Cisco Turns MindMeld Acquisition Into Open Source Conversational AI Platform
Two years ago this week, Cisco acquired conversational AI startup MindMeld for $125 million. Four days ago, it transferred those MindMeld assets into an open source license complete with developer documentation and a GitHub repository. Cisco is positioning MindMeld as a Conversation AI Platform for enterprises. A Cisco developer blog post announcing the change commented:
“By making this open source software and companion documentation available to partners and developers, Cisco is committed to helping more enterprises find success building and deploying a wide range of conversational applications.”
A Conversational AI Playbook accompanied the announcement which offers examples on how to use MindMeld to build new applications. The playbook introduction summarizes the intent by saying:
“This playbook focuses on helping developers and data scientists build real production applications. The detailed instructions, practical advice, and real-world examples provided here should empower developers to improve the quality and variety of conversational experiences of the coming months and years.”
It is interesting to note that Cisco’s focus from the start has been MindMeld’s ability to tackle enterprise problems.
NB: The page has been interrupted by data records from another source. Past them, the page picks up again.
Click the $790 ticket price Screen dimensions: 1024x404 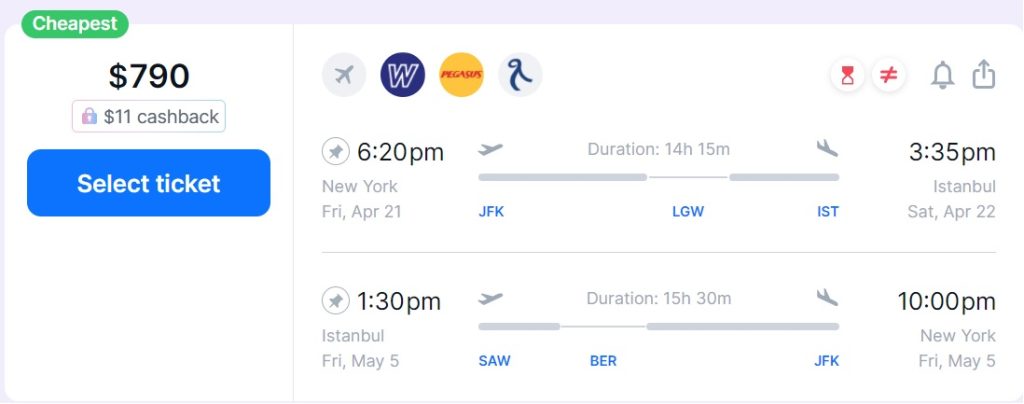point(149,76)
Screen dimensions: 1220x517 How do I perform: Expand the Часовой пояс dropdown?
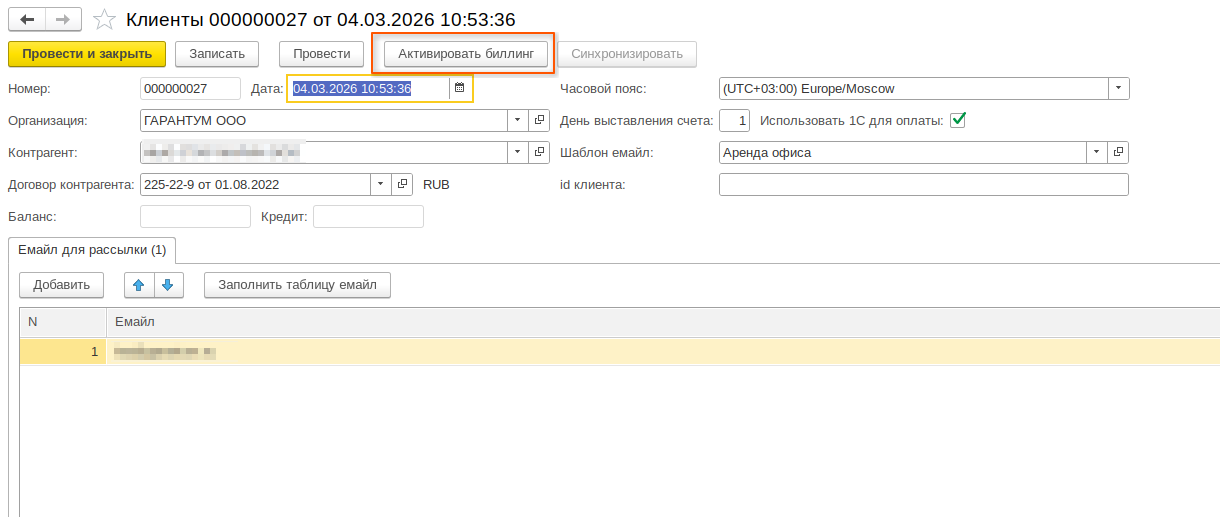point(1118,89)
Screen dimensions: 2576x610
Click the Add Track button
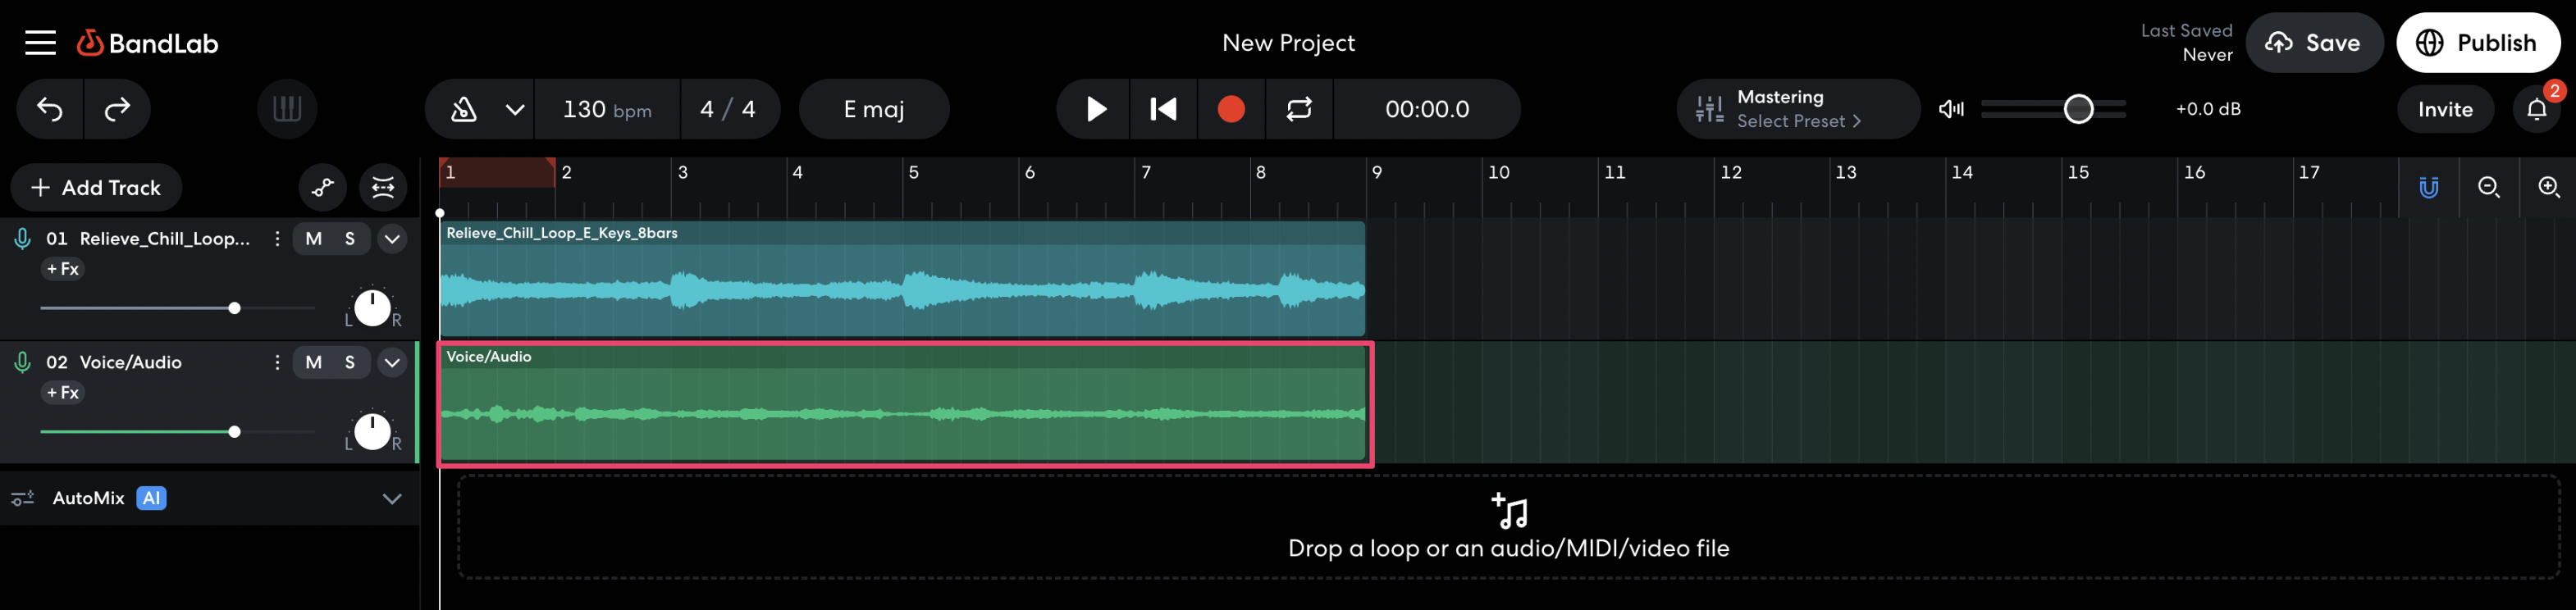click(x=97, y=188)
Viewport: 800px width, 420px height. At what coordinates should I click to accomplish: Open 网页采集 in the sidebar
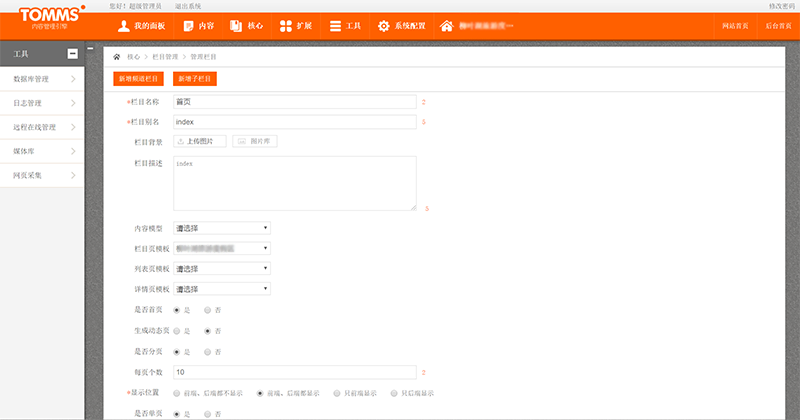[x=40, y=176]
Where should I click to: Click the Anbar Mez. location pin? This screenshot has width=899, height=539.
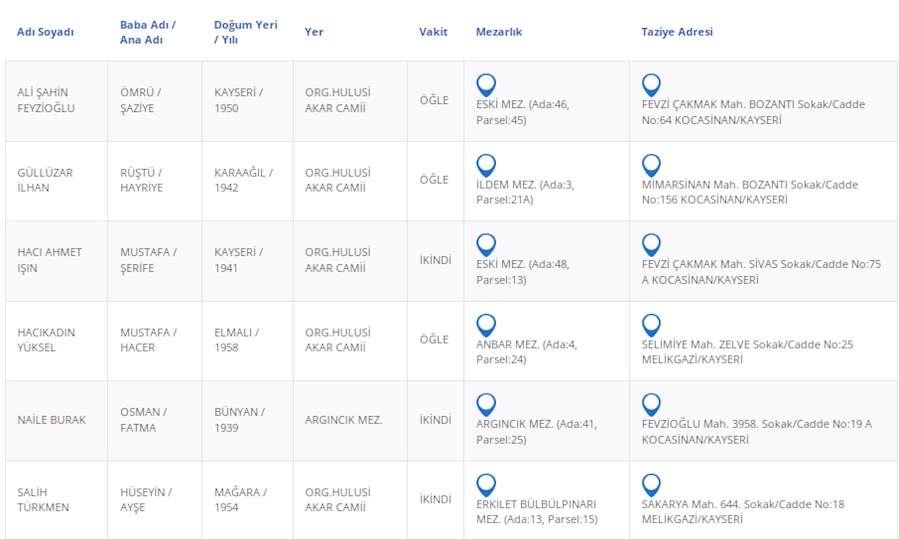click(486, 325)
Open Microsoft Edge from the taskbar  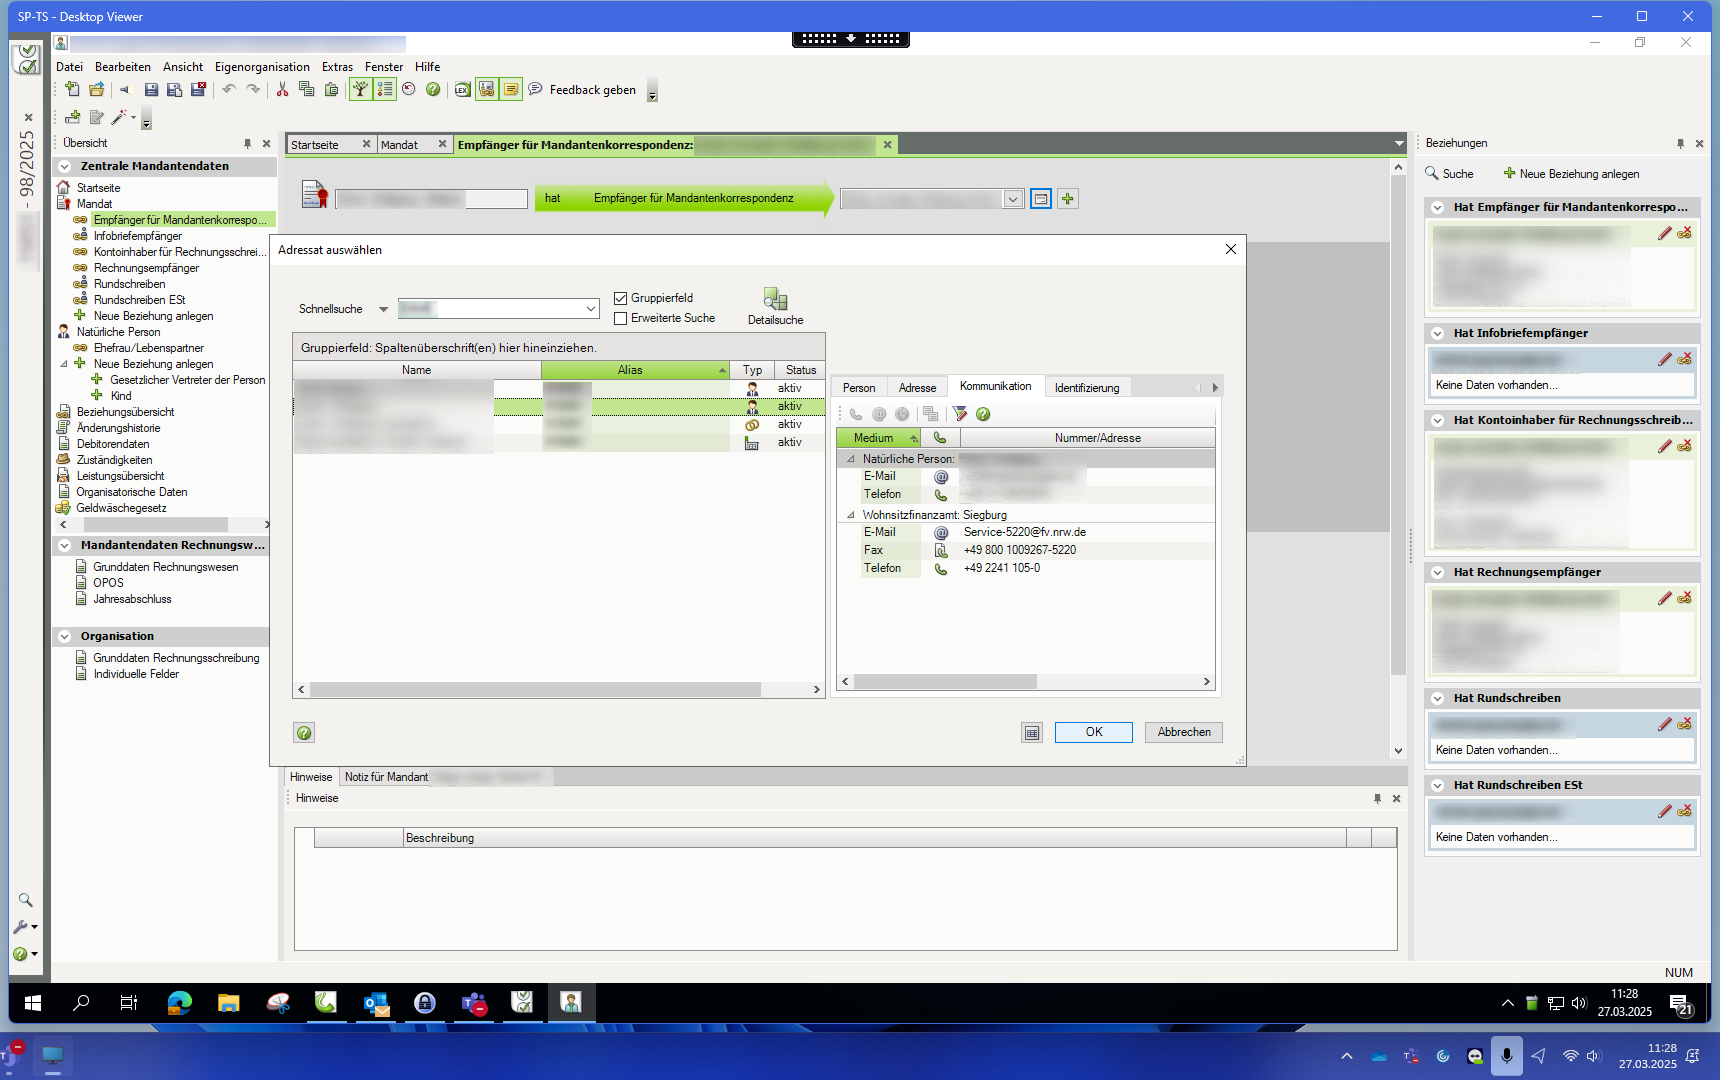pyautogui.click(x=180, y=1003)
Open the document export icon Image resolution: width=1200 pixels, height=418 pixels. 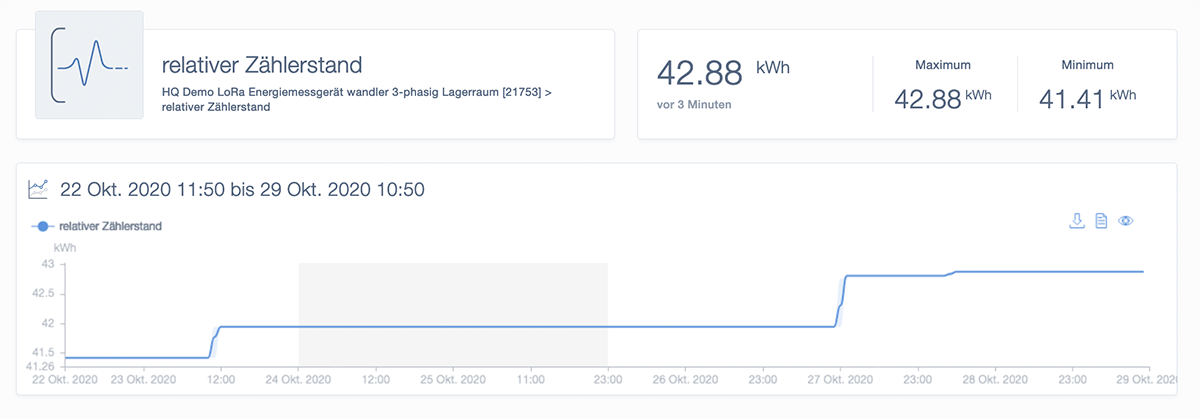(1101, 220)
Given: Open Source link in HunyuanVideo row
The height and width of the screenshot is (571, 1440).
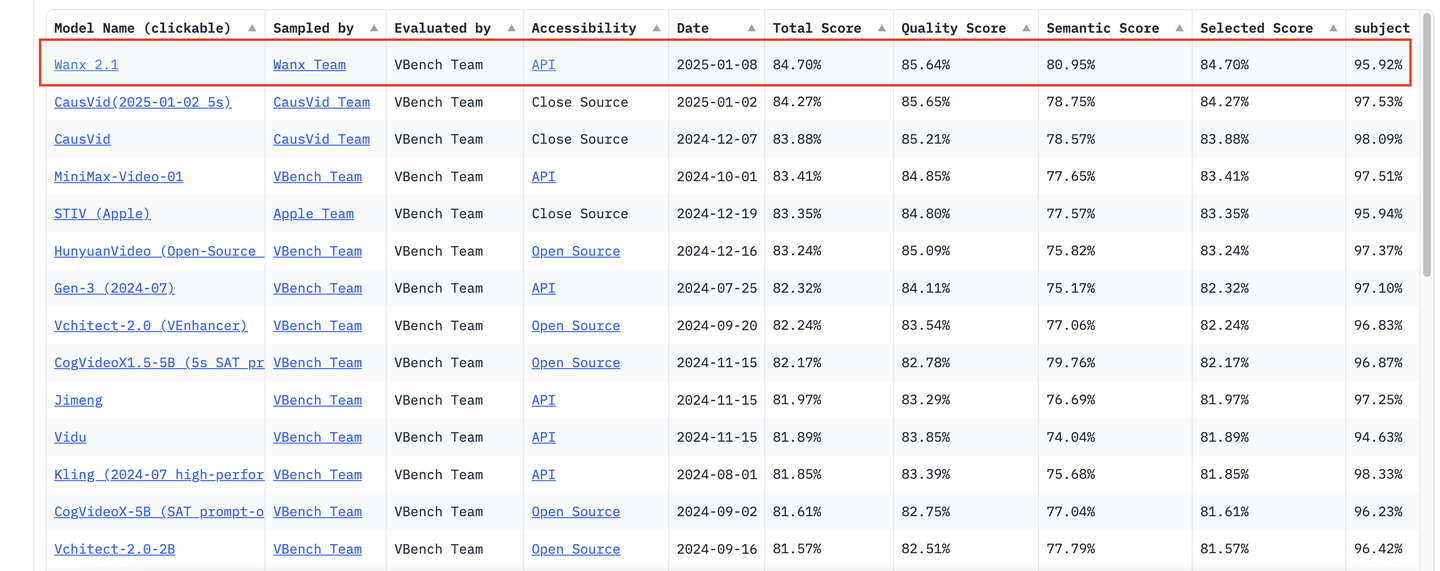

However, the three example templates in the playbook are for consumer use cases such as video search, food ordering, and a home assistant.
Enterprise Conversational AI and Cisco’s Strategy
It is unclear about whether Cisco views its MindMeld acquisition as a success. Commentary around the time of the acquisition suggested the primary objective was to use MindMeld as a foundation for the Cisco Spark Assistant. That solution was announced six months after the acquisition, but other than a Webex assistant introduced in 2018, there hasn’t been much news about its AI assistant since then. Even without more products or revenue streams coming from the acquisition, the $125 million price tag may be viewed as a bargain to have an in-house assistant that you completely control with no licensing fees to pay to a third party. For a company the scale of Cisco, this may have been a good deal compared to the alternatives.
However, when a big company takes an acquired software solution open source, it is generally a recognition that they cannot generate significant revenue as a proprietary solution and they no longer want to shoulder the entire cost of sustaining the software. So, they transition to open source and hope independent developers or other businesses will take on some of the work sustaining the product. If MindMeld could have been positioned as an alternative to Cortana and Microsoft’s cognitive tools, then it had the potential to deliver a significant win and new product line for Cisco. But, conversational enterprise AI adoption is developing slowly and Cisco may not have the appetite to invest heavily in building out the market as well as selling a product into it.
MindMeld’s Future Will Still Depend on Cisco Investment
MindMeld as an open source platform has a lot of potential value for data scientists and developers so it may capture interest now that it is freely available. With that said, it is common for large technology companies to open source software and then generate little community support to maintain and extend it. Long-term success generally requires significant continued investment from the sponsoring company. So, MindMeld could become for enterprise applications what Mycroft would like to become for consumer applications, but only if there is a commitment from Cisco to building a robust, self-sustaining community. Mycroft has an independent business that is focused on building a community of developers. If you don’t hear anything from Cisco in the next six months about MindMeld, you are likely not to hear much about it again.